Soru: Kısa kollu elbise ile namaz câiz mi?

-Kısa kollu elbise ile namaz câizdir (erkekler için). Hem de kerahatsiz caizdir. Ama şu şartla: “Bir insanın üzerindeki elbisenin kolu uzun olup da, kolunu kıvırır da namaza öyle durursa; mekruh olur. Çünkü uzun koldu, kıvırdı, kısa yaptı; bu, saygısızlık alâmeti… Ama, elbisenin biçilişi kısa kolsa; kısa kollu olduğu için, onda kerahat yoktur.” diyor. Ömer Nasûhî Bilmen kitabında böyle yazmış.

Fakat, genel bir kaide olarak kardeşlerimiz şunu bilsinler: Cami ibadet yeri olduğundan, Allah’ın huzuru olduğundan;

(Yâ benî âdeme huzû zîneteküm inde külli mescidin) Her mescide giderken, insanın en güzel, en temiz, en alımlı şekilde giyinmeğe çalışması, ibadete saygısının gereğidir. O bakımdan, camiye mümkün olduğu kadar ciddî kıyafetle gelmeye çalışmak da tavsiye edilir.

Benim temennim, arkadaşlara tavsiyem –kendi de öyle yapıyorum, görüyorsunuz– uzun kollu giyinmeleridir. Hem çocuklarınıza, hem kendinize, hem bebelere, kim olursa olsun mümkünse uzun kollu giydirmeğe çalışın!..

Uzun kollu yazlık elbise arıyoruz çarşıda pazarda; bulmakta bayağı zorluk çekiyoruz. Suudî Arabistan’a gidiyorsun; etekler uzun, kollar kısa… Biz uzun yapalım!..

Ama bir insanın gömleği kısaysa, onunla camiye gelmişse, namaz kılmışsa; namazı caizdir. Bunu da peşin olarak söylüyoruz. Yâni, alacağınız zaman uzun kollu almanızı tavsiye ederim, fakat bunun da mahzuru yok…

Soru: Sarık sardığımız ve secdeye gittiğimiz zaman, alnımız ve burnumuz yere değmiyor; namaz kabul olur mu?

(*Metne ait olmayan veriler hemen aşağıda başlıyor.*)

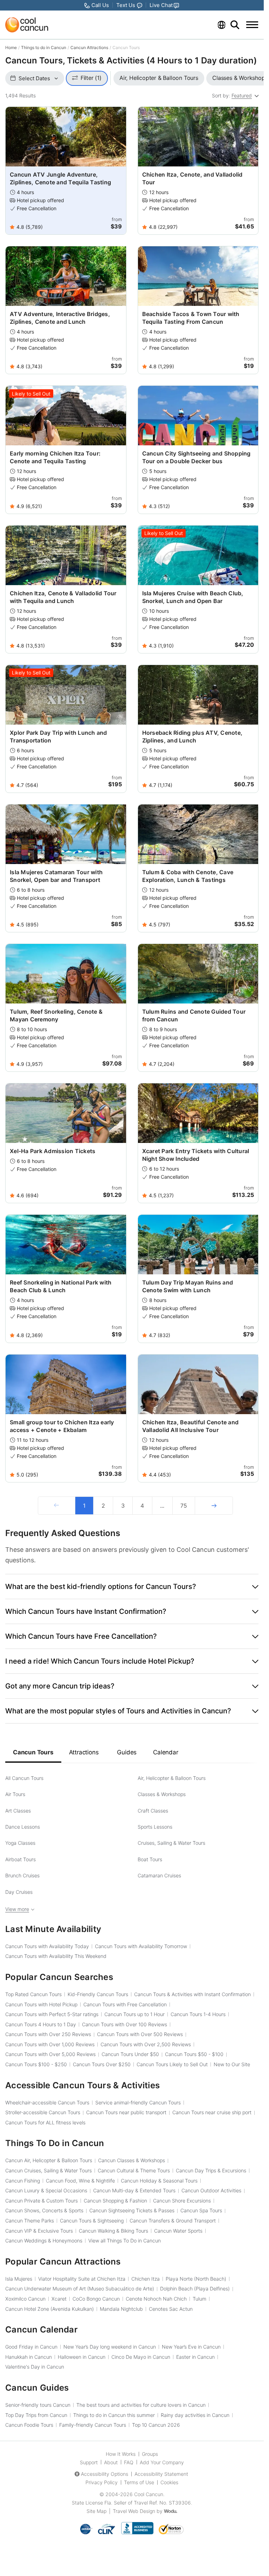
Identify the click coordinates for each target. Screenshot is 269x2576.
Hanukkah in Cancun (28, 2357)
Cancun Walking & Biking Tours (113, 2231)
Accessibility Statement (161, 2474)
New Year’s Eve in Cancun (191, 2347)
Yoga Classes (20, 1843)
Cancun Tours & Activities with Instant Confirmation (192, 1994)
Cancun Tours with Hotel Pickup (41, 2004)
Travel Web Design (134, 2511)
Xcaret (59, 2299)
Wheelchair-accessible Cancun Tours (47, 2102)
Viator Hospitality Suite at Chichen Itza (81, 2279)
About (111, 2462)
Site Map (96, 2511)
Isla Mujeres (18, 2279)
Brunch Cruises (22, 1875)
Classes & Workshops (162, 1794)
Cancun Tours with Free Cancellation (125, 2004)
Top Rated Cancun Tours (33, 1994)
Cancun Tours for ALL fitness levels (45, 2122)
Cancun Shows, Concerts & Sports (44, 2210)
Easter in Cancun (195, 2357)
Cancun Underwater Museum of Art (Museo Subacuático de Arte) (79, 2288)
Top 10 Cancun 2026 (156, 2425)
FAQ (128, 2462)
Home (11, 47)
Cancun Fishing (22, 2181)
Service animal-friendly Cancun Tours (138, 2102)
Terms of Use (139, 2482)
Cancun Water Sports (178, 2231)
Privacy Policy (101, 2482)
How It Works (121, 2454)
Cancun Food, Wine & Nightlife (80, 2181)
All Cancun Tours (24, 1778)
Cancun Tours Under (130, 2054)
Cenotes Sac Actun (171, 2309)
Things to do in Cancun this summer (114, 2415)
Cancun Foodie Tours (29, 2425)
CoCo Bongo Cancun (96, 2299)
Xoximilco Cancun (25, 2299)
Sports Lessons (155, 1827)
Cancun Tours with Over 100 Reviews (124, 2024)
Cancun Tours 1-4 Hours (198, 2014)
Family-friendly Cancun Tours (92, 2425)
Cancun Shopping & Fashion (115, 2201)
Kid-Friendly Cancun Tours (98, 1994)
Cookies (169, 2482)
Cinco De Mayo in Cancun (140, 2357)
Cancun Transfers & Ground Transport (173, 2221)
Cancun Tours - (194, 2054)
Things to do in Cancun (43, 47)
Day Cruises (19, 1892)
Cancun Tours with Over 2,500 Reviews (146, 2044)
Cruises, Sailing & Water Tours (171, 1843)
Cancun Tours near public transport (126, 2112)
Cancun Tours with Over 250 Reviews (48, 2034)
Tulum (199, 2299)
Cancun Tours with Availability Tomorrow (141, 1946)
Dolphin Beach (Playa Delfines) (195, 2288)
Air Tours (15, 1794)
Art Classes (18, 1811)
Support (89, 2462)
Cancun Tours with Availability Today (47, 1946)
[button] (131, 1586)
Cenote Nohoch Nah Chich (156, 2299)
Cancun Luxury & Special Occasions (46, 2190)
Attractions (84, 1752)
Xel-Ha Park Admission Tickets (52, 1151)
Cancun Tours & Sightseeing (92, 2221)
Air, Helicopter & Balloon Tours (172, 1778)
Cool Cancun (148, 2494)
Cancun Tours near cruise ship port (211, 2112)
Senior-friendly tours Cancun (37, 2405)
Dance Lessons (22, 1827)
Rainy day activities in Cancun (195, 2415)
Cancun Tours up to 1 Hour (134, 2014)
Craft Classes (153, 1811)
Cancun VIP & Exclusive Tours (39, 2231)
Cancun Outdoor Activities (211, 2190)
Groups (150, 2454)
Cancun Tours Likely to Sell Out (172, 2064)
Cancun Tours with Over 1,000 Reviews (50, 2044)
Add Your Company (162, 2462)
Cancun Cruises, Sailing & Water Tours (48, 2170)
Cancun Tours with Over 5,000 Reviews (50, 2054)
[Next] (213, 1505)
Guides (127, 1752)
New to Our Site (232, 2064)
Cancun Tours (33, 1752)
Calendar (165, 1752)
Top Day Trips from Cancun (36, 2415)
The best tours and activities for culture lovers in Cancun (141, 2405)
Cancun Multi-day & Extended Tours (134, 2190)
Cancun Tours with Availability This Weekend (55, 1956)
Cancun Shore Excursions (182, 2201)
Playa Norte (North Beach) (196, 2279)
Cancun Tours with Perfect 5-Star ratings (51, 2014)
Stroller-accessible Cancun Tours (42, 2112)
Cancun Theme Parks (29, 2221)
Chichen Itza (145, 2279)
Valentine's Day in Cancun (34, 2367)
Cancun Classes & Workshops (131, 2160)
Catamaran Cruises (159, 1875)
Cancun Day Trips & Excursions (211, 2170)
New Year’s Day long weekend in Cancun (109, 2347)
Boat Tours (150, 1859)
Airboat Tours (20, 1859)
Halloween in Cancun (81, 2357)
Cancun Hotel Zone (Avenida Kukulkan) (49, 2309)
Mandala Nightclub (121, 2309)
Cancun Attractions (89, 47)
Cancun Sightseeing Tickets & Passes (131, 2210)
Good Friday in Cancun (31, 2347)
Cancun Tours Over (102, 2064)
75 (183, 1505)
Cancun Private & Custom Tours (41, 2201)
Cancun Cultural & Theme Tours (134, 2170)
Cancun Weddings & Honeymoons (43, 2240)
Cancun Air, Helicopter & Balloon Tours (48, 2160)
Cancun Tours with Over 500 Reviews (140, 2034)
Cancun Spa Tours (201, 2210)
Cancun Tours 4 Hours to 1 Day (40, 2024)
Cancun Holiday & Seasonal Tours (159, 2181)
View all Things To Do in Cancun (124, 2240)
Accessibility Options (104, 2474)
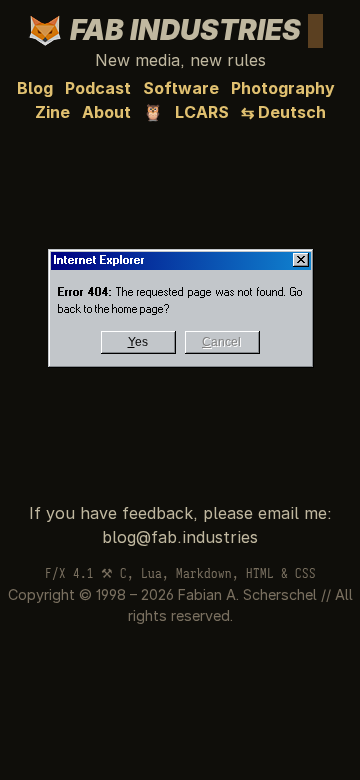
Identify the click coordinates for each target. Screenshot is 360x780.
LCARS (202, 112)
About (106, 112)
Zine (52, 112)
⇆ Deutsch (283, 112)
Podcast (98, 88)
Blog (35, 88)
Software (181, 88)
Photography (283, 88)
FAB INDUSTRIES (191, 30)
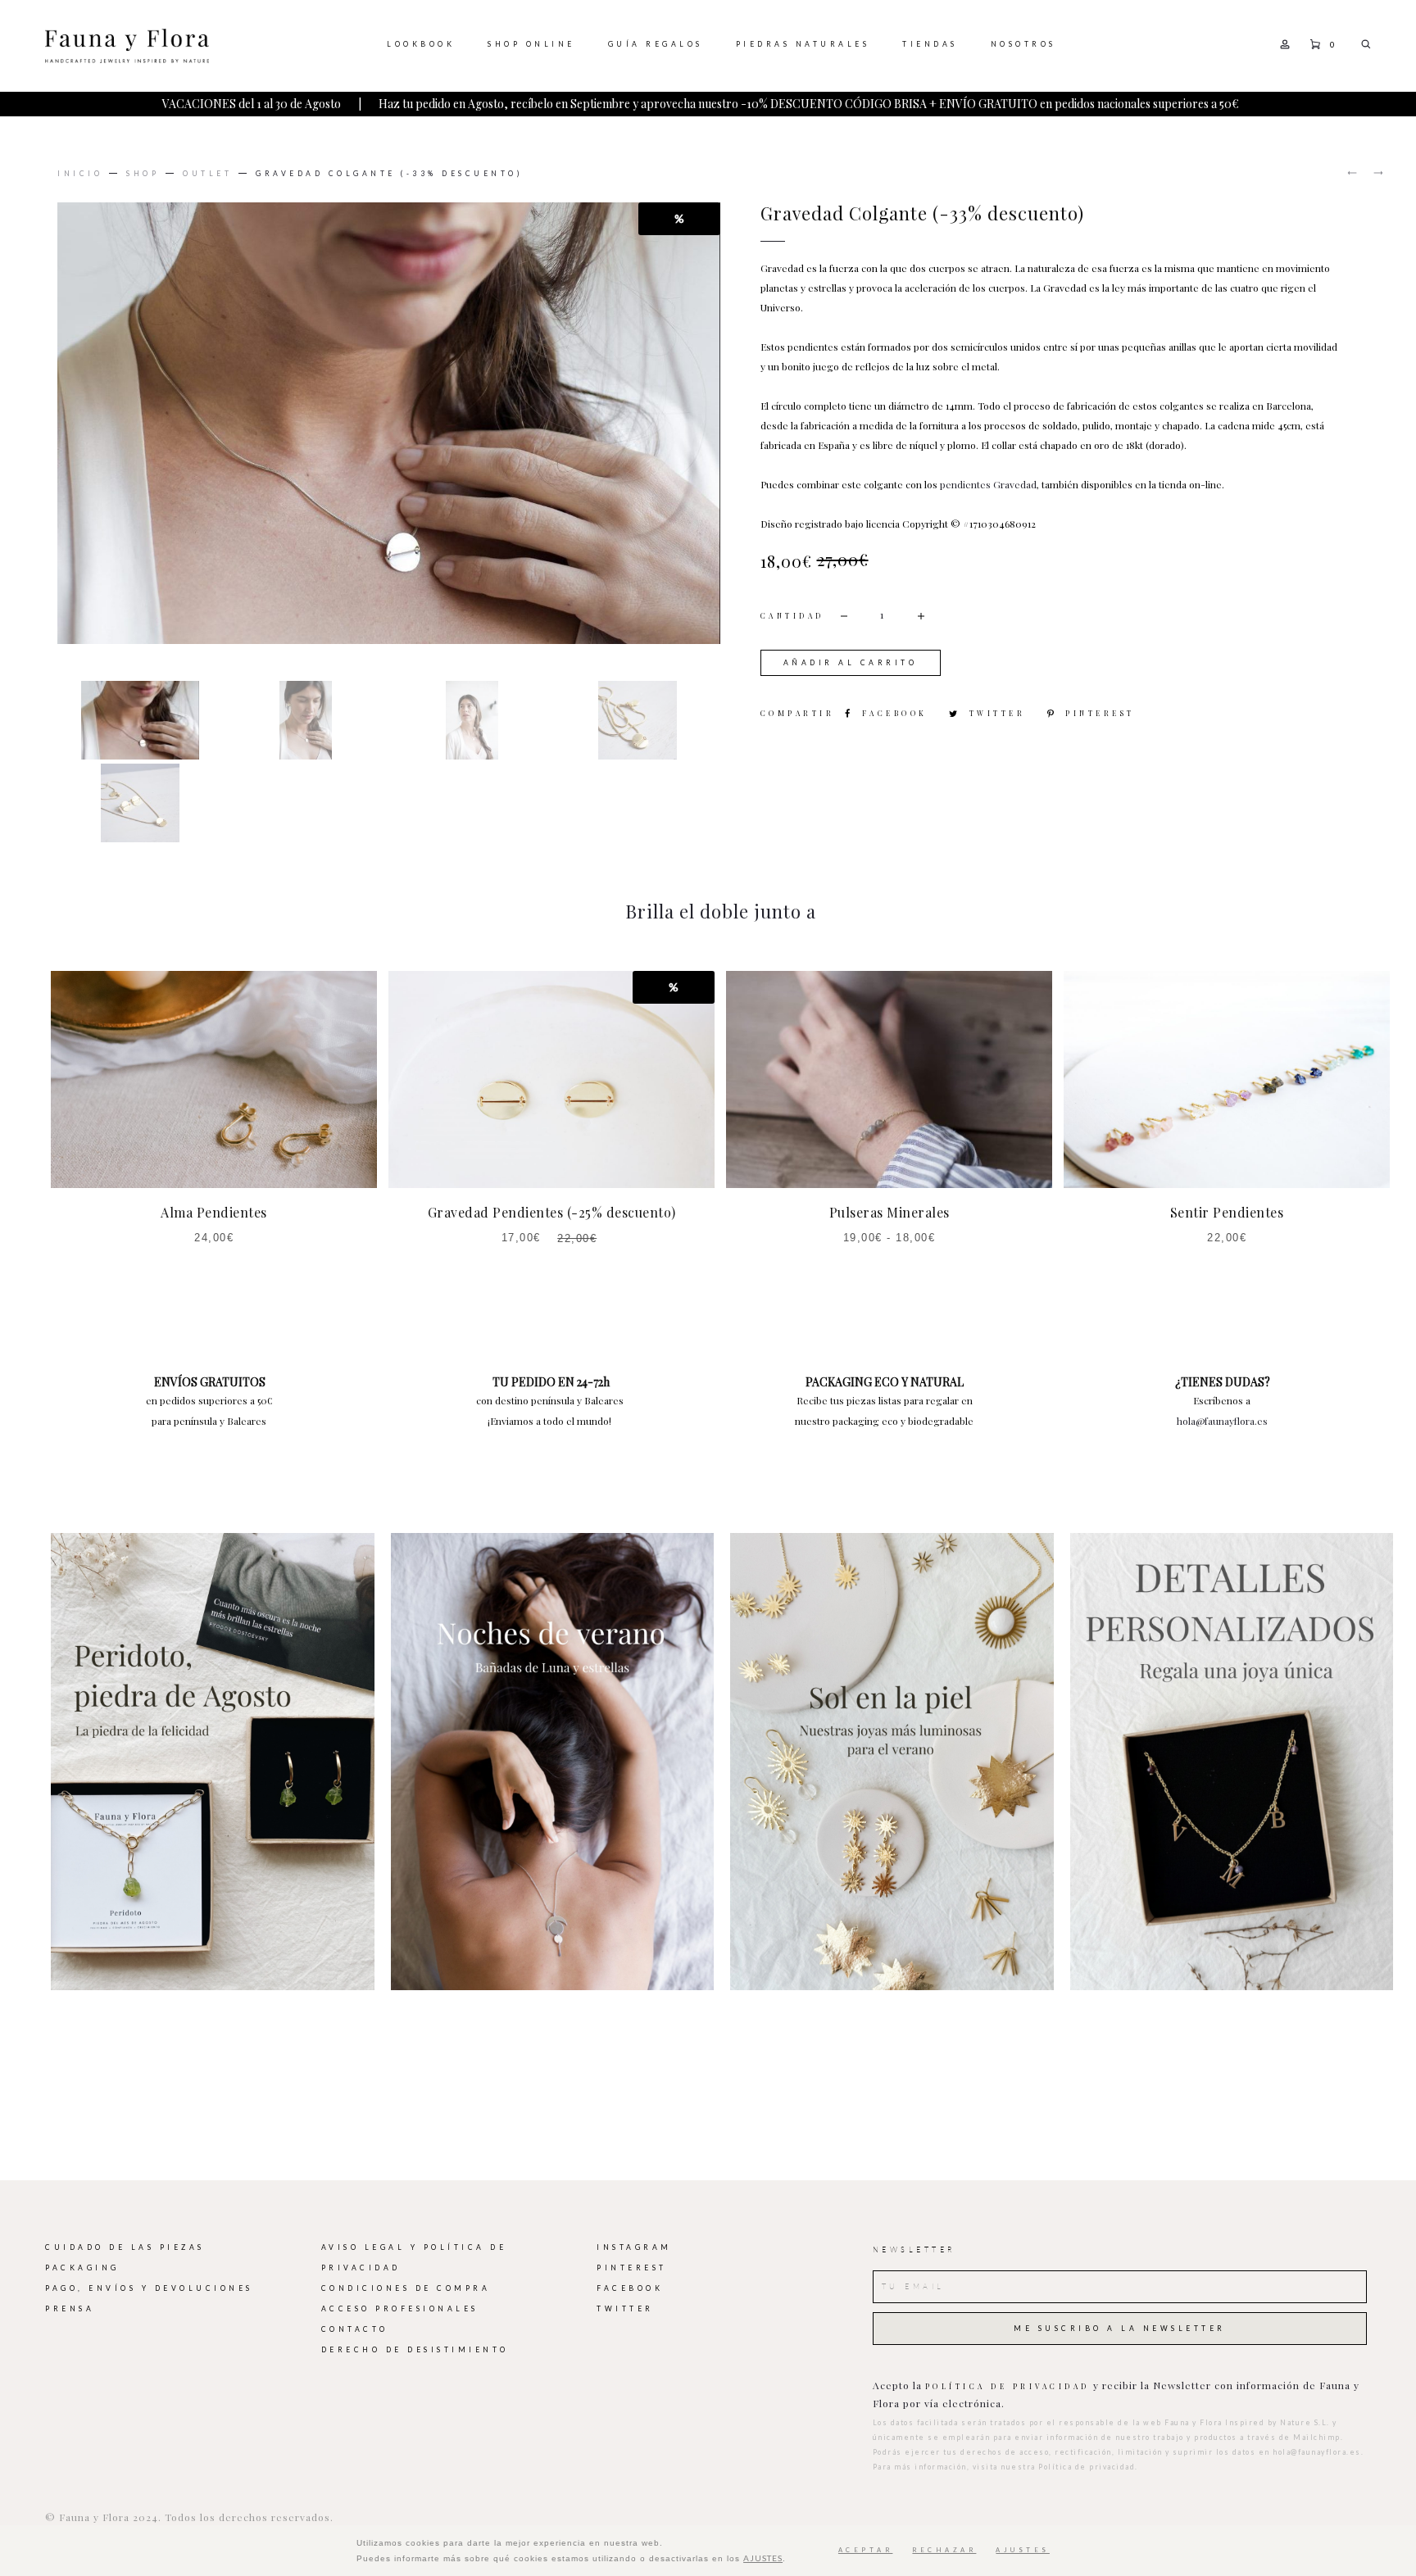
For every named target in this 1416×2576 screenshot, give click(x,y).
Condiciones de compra (406, 2288)
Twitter (1000, 713)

-Peygamber Efendimiz’in, sarık üzerine secde ettiğine dair hadis-i şerif geçen derslerde okuduk. Sarık alınla yer arasına girmişse, bir mahzuru yoktur. Ama, tamamen sarığa dayalı olarak secde yapılıyorsa, o zaman olmaz. Alnın, burnun yere değmesini sağlamak lâzım. Arkaya ittirirsiniz, sağlarsınız.

Soru: Sandalyede namaz kılınır mı? Bugün bazı camilerde ön safa sandalye konulması doğru mu?

-Bir insan namazı ayakta tam kılabilirse ayakta kılar. Kılamazsa, oturarak kılması caizdir. Kılamazsa, başıyla imâ ederek kılması olur. Mazereti ağırlaştıkça, namazı da hafifler, rahatlaşır.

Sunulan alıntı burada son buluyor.